# Internet Explorer z-index Bug



## SimonErich (25. September 2009)

Hallo Forum

Ich arbeite gerade an einer Seite und habe dort eine Seite erstellt, die in allen (normalen) Browser wunderbarst funktioniert. Naja derzeit mache ich gerade noch die letzten Feinschliffe für den IE und habe dabei ein Problem.

www.grafikstern.at

Geht man hier (im Header beim Online Buchen Modul) in das Anreise- oder Abreisefeld erscheint ein JS Kalender, auf dem man Datum auswählen kann.
Nun soll dieser bei einem Klick ausserhalb des Kalenders wieder geschlossen werden. Also hab ich einen div Layer mit 100 % Höhe und Breite und transparentem Hintergrund absolute positioniert (mit einem sehr hohen z-index) und den Calendar Layer per z-index noch höher positioniert.
Wie gesagt es funktioniert bei allen wunderbar, nur beim IE ist dann nur noch der transparente Layer weiter oben und ich kann im Kalender nichts machen.

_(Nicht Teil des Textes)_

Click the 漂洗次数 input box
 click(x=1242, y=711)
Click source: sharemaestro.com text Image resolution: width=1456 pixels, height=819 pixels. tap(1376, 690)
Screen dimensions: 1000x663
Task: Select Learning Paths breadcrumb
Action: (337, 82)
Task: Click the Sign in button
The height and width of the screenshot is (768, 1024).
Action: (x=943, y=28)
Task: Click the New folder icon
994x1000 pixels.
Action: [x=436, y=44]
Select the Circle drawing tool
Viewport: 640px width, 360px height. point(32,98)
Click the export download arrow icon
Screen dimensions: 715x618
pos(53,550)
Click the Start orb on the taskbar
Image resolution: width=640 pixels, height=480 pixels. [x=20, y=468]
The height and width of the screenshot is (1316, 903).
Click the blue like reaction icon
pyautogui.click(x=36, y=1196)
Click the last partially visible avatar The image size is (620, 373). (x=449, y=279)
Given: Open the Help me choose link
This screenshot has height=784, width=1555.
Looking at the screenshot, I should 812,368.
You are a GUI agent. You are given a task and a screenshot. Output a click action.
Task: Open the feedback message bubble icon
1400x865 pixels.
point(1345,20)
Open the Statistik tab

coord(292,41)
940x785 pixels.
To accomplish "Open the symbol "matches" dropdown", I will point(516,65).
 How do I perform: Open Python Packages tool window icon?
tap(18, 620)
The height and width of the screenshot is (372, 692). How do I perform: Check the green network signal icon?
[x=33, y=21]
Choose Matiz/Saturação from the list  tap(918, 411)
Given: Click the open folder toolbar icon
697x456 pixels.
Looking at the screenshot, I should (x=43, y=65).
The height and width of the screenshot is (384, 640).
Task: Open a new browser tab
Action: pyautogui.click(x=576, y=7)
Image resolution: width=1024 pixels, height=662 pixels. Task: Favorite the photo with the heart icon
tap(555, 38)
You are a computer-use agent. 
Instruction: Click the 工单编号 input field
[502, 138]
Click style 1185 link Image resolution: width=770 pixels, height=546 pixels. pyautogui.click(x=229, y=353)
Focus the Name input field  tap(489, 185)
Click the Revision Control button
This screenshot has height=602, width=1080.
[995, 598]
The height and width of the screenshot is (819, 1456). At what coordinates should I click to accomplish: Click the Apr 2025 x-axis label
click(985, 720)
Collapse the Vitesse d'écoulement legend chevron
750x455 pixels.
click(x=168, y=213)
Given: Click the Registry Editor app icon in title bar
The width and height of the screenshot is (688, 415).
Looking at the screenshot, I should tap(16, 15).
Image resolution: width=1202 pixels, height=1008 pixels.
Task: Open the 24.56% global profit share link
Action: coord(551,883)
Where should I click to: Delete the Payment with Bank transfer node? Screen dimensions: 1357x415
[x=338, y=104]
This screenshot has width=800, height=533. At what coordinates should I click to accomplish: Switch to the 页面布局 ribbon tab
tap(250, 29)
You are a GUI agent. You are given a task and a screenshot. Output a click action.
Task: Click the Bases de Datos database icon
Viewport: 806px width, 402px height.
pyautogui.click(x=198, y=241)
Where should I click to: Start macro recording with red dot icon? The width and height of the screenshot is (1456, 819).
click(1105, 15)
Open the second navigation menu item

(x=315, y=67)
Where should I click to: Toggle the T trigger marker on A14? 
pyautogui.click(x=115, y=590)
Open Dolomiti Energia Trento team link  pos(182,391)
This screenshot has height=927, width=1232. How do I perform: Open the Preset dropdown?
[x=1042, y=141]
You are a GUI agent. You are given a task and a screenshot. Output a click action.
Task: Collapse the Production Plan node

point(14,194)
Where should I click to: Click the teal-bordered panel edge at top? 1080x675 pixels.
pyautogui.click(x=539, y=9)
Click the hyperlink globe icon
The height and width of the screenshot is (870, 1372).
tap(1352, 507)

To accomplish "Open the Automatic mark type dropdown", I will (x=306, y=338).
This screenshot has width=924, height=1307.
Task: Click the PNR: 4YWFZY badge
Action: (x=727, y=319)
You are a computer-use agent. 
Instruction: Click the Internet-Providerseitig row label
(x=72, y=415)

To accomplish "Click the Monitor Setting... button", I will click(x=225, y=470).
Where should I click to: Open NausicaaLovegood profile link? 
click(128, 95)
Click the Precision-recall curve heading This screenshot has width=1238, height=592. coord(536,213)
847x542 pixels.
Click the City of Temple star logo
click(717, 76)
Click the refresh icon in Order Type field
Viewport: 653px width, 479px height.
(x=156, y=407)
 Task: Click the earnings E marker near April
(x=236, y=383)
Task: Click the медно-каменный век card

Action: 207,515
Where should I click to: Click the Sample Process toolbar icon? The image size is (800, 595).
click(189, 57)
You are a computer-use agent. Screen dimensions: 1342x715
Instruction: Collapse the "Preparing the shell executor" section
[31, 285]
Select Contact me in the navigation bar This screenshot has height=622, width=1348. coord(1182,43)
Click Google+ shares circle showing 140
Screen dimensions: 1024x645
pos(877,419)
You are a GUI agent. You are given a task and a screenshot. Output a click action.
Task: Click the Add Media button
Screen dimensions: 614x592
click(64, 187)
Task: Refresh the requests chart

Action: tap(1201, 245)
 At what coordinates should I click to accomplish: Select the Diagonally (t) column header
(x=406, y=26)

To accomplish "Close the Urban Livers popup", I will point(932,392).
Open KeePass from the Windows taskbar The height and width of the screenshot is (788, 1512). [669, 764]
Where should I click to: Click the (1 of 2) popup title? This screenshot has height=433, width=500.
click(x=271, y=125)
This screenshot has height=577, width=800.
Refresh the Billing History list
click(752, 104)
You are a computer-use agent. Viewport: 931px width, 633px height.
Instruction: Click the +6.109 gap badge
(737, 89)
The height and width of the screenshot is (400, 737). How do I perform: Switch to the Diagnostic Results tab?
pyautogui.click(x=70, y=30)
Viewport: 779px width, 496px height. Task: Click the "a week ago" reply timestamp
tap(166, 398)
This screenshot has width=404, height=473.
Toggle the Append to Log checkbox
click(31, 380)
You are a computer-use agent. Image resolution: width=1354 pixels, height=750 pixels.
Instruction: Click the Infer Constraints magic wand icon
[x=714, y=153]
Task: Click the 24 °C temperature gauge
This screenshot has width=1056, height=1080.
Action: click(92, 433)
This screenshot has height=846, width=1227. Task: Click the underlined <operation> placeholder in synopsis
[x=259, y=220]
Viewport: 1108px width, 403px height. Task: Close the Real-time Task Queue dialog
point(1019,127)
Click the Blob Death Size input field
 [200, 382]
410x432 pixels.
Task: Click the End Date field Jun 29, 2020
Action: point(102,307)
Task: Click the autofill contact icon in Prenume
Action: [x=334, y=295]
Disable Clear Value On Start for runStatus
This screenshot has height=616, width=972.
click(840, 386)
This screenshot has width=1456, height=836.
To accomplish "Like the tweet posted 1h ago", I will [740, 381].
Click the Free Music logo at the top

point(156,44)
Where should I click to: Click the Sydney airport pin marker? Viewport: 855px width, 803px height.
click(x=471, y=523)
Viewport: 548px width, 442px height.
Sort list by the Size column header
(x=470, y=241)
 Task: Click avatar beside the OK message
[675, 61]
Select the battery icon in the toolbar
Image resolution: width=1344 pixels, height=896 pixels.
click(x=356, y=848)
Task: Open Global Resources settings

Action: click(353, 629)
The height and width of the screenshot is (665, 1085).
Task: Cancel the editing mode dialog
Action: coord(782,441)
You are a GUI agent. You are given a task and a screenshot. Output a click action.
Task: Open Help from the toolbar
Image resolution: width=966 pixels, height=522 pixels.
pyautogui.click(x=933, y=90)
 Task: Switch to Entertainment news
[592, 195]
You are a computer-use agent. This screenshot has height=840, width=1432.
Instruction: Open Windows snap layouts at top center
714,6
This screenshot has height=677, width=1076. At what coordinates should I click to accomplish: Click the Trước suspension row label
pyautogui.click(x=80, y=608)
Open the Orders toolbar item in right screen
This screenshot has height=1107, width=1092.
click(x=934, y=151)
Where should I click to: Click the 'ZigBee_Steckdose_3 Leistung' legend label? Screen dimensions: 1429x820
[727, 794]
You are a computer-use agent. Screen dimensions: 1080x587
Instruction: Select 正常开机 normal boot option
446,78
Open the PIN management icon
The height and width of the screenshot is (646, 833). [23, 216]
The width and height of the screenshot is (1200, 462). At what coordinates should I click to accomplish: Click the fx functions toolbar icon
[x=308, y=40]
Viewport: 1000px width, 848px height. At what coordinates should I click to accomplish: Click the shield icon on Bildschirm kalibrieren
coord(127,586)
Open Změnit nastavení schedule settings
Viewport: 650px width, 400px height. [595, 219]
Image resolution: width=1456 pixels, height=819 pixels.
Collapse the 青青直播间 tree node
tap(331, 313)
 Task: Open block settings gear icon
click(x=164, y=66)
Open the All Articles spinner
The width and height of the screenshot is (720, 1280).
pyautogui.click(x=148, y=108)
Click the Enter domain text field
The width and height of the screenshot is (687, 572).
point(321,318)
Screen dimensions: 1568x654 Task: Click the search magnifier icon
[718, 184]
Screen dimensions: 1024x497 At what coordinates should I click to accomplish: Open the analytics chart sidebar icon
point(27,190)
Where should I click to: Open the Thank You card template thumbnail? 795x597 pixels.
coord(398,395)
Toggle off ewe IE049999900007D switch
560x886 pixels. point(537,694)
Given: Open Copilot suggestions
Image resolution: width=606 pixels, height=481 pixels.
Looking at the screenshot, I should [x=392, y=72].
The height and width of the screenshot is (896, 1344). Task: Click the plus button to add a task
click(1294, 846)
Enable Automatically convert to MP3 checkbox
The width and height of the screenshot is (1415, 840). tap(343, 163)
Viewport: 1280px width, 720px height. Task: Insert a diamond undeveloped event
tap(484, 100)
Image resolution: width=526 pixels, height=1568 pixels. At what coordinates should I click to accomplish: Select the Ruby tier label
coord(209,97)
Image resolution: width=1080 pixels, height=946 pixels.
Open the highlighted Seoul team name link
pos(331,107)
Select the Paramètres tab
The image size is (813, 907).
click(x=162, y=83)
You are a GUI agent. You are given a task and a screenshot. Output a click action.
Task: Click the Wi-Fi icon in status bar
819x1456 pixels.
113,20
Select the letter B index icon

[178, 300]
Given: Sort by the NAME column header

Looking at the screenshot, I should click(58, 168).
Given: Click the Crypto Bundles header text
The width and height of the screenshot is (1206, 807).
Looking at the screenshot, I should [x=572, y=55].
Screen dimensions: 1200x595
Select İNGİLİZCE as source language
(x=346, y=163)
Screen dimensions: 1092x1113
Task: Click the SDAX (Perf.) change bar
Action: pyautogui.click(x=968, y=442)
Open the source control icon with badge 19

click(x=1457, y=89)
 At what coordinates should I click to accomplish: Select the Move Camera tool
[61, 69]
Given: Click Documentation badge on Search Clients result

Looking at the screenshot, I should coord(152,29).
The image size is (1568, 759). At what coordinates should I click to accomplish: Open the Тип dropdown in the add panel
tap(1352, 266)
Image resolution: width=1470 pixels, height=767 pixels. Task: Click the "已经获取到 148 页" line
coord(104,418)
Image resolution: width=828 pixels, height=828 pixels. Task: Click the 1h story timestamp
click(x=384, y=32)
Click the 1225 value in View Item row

Ich habe jetzt lange herum gesucht und herausgefunden, dass es sich hierbei um einen IE Bug handelt, da er für absolut und relative positionierte Elemente bereits ein z-index vordefiniert.
Ich habe auch alle möglichen Lösungen ausprobiert und herum gespielt, aber leider absolut ohne Erfolg.

Vielleicht fällt dem einen oder anderen von euch eine Lösung dazu ein [Blick zu Maik ] (kann auch gerne mit Javascript sein, da dies ohnehin benötigt wird um den Kalender anzuzeigen)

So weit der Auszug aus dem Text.